Al leader della Lega Matteo Salvini non piace l’esistenza del Garante nazionale delle persone private della libertà, per lui è il “Garante dei delinquenti”. In un'altra circostanza, quando è sceso in piazza con i sindacalisti del Sindacato autonomo della polizia penitenziaria (Sappe), ha esternato: «I Garanti dei detenuti, per quello che mi riguarda, potrebbero trovarsi un altro mestiere e occuparsi di altro».

Eppure Matteo Salvini dovrebbe sapere che una figura di garanzia è importante anche per lui. Sa benissimo, perché i suoi fedelissimi del Carroccio fecero polemica anche su questo, che il Garante vigila su diverse aree dove di fatto esiste la privazione della libertà. Non solo quella carceraria. Ci sono le Residenze sanitarie assistenziali (Rsa) dove vengono ospitati gli anziani, in alcuni casi anche cinquantenni, che soffrono ad esempio di gravi forme di Alzheimer.

Ultimamente sono finiti al centro della cronaca proprio per l’emergenza Covid 19, teatro di una spaventosa diffusione del contagio e relative morti.
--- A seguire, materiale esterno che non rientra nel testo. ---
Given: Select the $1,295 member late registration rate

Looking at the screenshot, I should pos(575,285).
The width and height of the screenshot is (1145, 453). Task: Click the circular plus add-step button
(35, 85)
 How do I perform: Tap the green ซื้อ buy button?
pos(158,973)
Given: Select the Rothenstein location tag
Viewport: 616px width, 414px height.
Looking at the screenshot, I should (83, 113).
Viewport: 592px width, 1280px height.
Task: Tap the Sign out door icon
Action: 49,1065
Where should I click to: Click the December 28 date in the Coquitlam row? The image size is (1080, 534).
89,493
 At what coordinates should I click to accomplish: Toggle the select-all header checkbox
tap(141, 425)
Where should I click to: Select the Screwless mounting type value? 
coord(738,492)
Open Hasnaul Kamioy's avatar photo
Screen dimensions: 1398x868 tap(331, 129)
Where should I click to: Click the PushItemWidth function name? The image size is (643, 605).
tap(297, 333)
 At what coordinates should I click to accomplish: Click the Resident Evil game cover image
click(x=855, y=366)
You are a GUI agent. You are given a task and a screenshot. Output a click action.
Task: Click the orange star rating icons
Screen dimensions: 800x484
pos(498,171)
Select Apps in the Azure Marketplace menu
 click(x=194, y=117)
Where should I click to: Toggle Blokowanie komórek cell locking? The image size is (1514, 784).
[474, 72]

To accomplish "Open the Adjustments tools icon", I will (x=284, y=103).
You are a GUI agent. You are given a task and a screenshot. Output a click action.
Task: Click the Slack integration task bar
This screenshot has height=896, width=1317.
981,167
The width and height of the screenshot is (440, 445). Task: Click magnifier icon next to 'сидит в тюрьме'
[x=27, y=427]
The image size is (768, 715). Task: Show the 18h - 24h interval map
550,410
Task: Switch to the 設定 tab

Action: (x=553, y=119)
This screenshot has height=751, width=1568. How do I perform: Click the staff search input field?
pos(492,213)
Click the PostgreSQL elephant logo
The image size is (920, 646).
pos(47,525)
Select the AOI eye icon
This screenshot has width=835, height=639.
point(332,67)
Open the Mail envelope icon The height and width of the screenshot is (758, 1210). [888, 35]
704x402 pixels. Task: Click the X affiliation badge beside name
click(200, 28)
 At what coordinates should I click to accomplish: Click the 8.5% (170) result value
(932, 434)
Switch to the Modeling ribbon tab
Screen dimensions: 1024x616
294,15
Il Garante nazionale si è subito attivato, in sinergia con l’Istituto superiore della sanità, per mettere in luce la difficoltà del reperimento dei dispositivi di protezione individuale e nello stesso tempo la vulnerabilità delle persone anziane. Ecco, Salvini potenzialmente, come tutti noi, un giorno potrebbe finire lì. Anche quei luoghi sono monitorati dal Garante, perché con il tempo, in qualsiasi luogo segregante, è facile che si ledano i diritti della persona ospitata.

Ma anche il carcere non è così lontano. Un contenitore di realtà più disparate. Perfino di gente perbene e anche potente, perché anche la gente perbene e potente prima o poi potrebbe cadere in disgrazia. E quando sono decaduti non se li fila più nessuno. A pensare a loro, alla loro dignità, di solito ci rimangono i compagni di cella stessi, preti, qualche associazione e i Radicali. E lo Stato? L'unico organo indipendente che monitora è appunto quello del Garante nazionale.

Si potrebbero fare mille esempi. Uno è quello dell’ex senatore Marcello Dell’Utri. Fino a qualche tempo fa era rimasto in carcere nonostante la sua malattia incompatibile con regime penitenziario. Tutte le relazioni mediche avevano chiesto la detenzione domiciliare, ma il tribunale di sorveglianza faceva muro. Quando l’autorità del garante composta dal presidente Mauro Palma e dai componenti Daniela de Robert ed Emilia Rossi era andato a far visita al carcere di Rebibbia, visitò il reparto sanitario del G8 e tra i vari detenuti, incontrò anche Dell’Utri e constatò che le sue condizioni di salute erano particolarmente critiche. La relazione, come da prassi, è stata mandata alle autorità competenti. Il Garante non fa alcuna differenza tra detenuti. Può essere un migrante, un Dell’Utri, un ergastolano o un piccolo scippatore.

Chi viene privato della libertà personale dall’autorità, non deve perdere per questo i diritti umani fondamentali: questa è la differenza tra uno Stato di diritto e quello autoritario. Non a caso, la figura del garante nazionale non esiste nei Paesi come l’Iran che Salvini, giustamente, stigmatizza. Solo per questo, e tanto altro ancora, lo stesso leader della Lega dovrebbe tenersi stretta questa figura statale indipendente e fare una battaglia in Parlamento affinché sia più autorevole.